OK guys: mea culpa! It turns out that while I was SURE that I had inserted the spring FULLY into the piston, it hung up REPEATEDLY, even with twisting and light hammering. But I KNEW it should not be THAT grossly lpng, so before I called Crsmn, I took ALL the guts out of the rifle, and sure enough: the spring CAN go into the piston (OF COURSE!), then it measures with 1.5″ pre-load. Not easy to install, but I’m getting there. The 1/2-flat end cap is giving me some grief, but I’m sure I’ll make it now. Lesson learned: TAKE THE PISTON OUT, to get the spring inserted. Besides, the piston needed to be cleaned and re-lubed anyway. —feeling STEWpihd, Barr…
We have all “been there,.. done that” at sometime or another,.. in one way or another. The main thing is that you got it sorted. 🙂
Mea not QUITE so CULPA!!! I FINALLY got this Rem. Summit to WORK today! I might go out & buy a few Lottery Tickets, I’m so lucky. Bottom line is, Crosman was a LITTLE helpful, in that they confirmed that I bought & installed the right spring, but “NO WORKIE”! Beyond that though, they said I could visit a “local” repair shop that was Crosman certified. I called them: no go: closed for Covid, but he DID talk to me, and he mentioned a few glitches on this minimally-produced rifle. ONE of which is that some of the replacement springs are sold TOO LONG. MINE included, apparenlty… I came up with the idea of cutting off a wee bit of the “back spring guide” (think of it as a washer on steroids, 1.342″ long OEM. I cut off 0.14″ of it, smoothed it, polished it, and found that I could now BARELY compress this spring BY HAND, with another pair of hands to insert the “fixed pin” that holds the spring in. AND… drum-roll please, THE GUN WORKS! The too-long spring WAS preventing the sear from latching up! I’ve got my Remy back!!!! Thinking of going out & getting drunk to celebrate, oh, wait: can’t do THAT thanks to Covid. Still, it’s a good day! It might loose a few fps, or not: I’ll test it as soon as my Chrony is repaired (( Chronies apparently die of old age far too soon, per their factory…))
So,…. the spring was at full bind (compression)… not allowing the sear to latch up?
Good for you getting it fixed. Egg on face 🙁 for Crosman.
I will add,…….. if that spring is now at 99% full compression when cocked,… then there is good chance that a shorter spring (or smaller wire, etc.) would yield the same fps and also a smoother shot cycle.
It is too bad that you had to go through all of that trouble.

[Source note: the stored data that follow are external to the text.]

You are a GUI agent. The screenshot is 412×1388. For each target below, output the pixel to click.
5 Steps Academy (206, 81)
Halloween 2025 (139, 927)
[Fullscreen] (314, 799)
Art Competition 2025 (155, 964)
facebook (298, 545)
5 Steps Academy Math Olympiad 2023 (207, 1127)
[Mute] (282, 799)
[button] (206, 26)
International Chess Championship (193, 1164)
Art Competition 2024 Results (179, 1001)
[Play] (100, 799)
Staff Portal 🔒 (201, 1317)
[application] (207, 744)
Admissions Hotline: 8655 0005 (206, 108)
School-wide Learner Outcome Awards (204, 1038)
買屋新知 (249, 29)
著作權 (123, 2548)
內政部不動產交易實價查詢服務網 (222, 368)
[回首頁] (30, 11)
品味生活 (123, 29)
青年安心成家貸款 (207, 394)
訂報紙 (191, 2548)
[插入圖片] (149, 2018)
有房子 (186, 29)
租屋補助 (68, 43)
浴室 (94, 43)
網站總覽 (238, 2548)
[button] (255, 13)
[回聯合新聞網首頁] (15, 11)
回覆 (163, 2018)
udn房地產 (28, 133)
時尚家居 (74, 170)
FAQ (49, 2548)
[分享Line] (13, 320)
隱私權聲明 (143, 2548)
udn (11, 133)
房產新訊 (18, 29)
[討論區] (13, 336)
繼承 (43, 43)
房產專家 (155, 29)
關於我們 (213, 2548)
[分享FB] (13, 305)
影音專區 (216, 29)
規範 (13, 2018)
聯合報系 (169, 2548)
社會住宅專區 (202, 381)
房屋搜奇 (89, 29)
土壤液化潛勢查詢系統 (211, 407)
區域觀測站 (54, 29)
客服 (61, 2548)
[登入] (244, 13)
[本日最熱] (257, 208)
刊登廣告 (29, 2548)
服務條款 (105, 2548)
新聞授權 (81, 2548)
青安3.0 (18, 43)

Congratulations and a job well done. I agree with Chris. I don’t think you will lose power because it is not the strength of the spring that determines the power but the stroke volume of the airgun. You will find it easier to cock and probably less vibration especially if you put a little Tune In A Tube on the spring to further dampen vibrations.

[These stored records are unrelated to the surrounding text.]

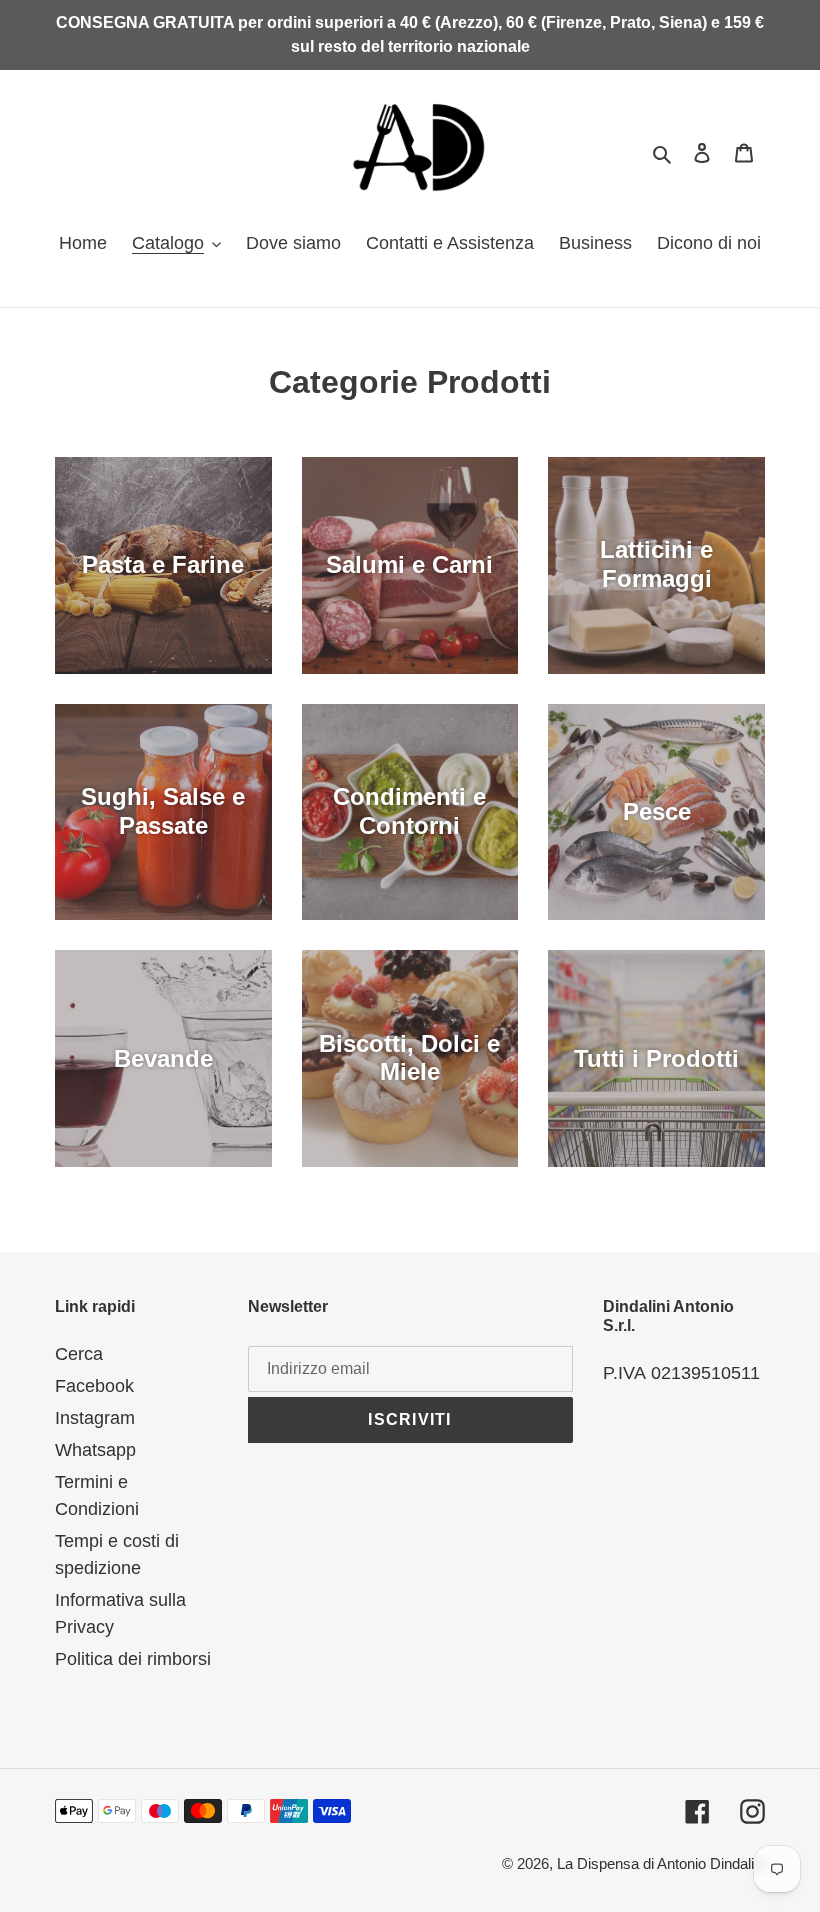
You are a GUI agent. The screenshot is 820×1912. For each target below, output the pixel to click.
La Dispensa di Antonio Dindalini (661, 1863)
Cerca (79, 1354)
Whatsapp (95, 1450)
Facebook (94, 1386)
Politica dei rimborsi (133, 1659)
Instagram (95, 1418)
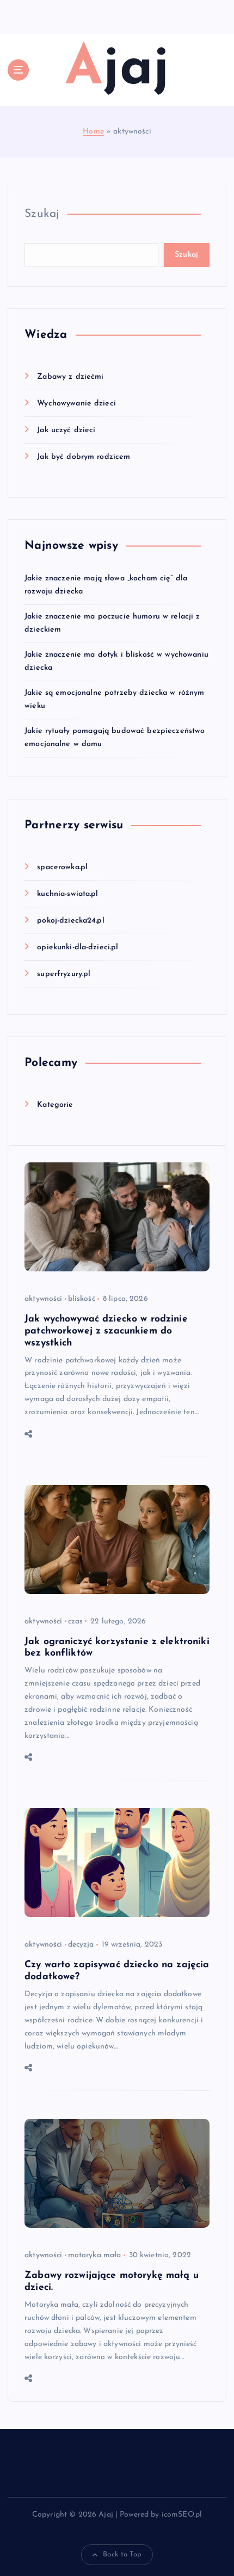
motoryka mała (94, 2255)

The Tune-in-Tube was applied on the rebuild! I am not as dumb as I look! 🙂
I will start break-in shooting for this rifle tomorrow, but of the first three test shots in my basement (a VERY rugged bullet catcher, desgined by BB!) the first tow were quite loud (detonation!), then less worse 3rd round as the lube settled down. I’m hoping for better accuracy, but at least it WORKS!
Heavy weight pellets will keep the detonation incidence down while you are breaking it in. That was mighty smart putting in the TIAT during assembly rather than depending on it being spread as you use the airgun.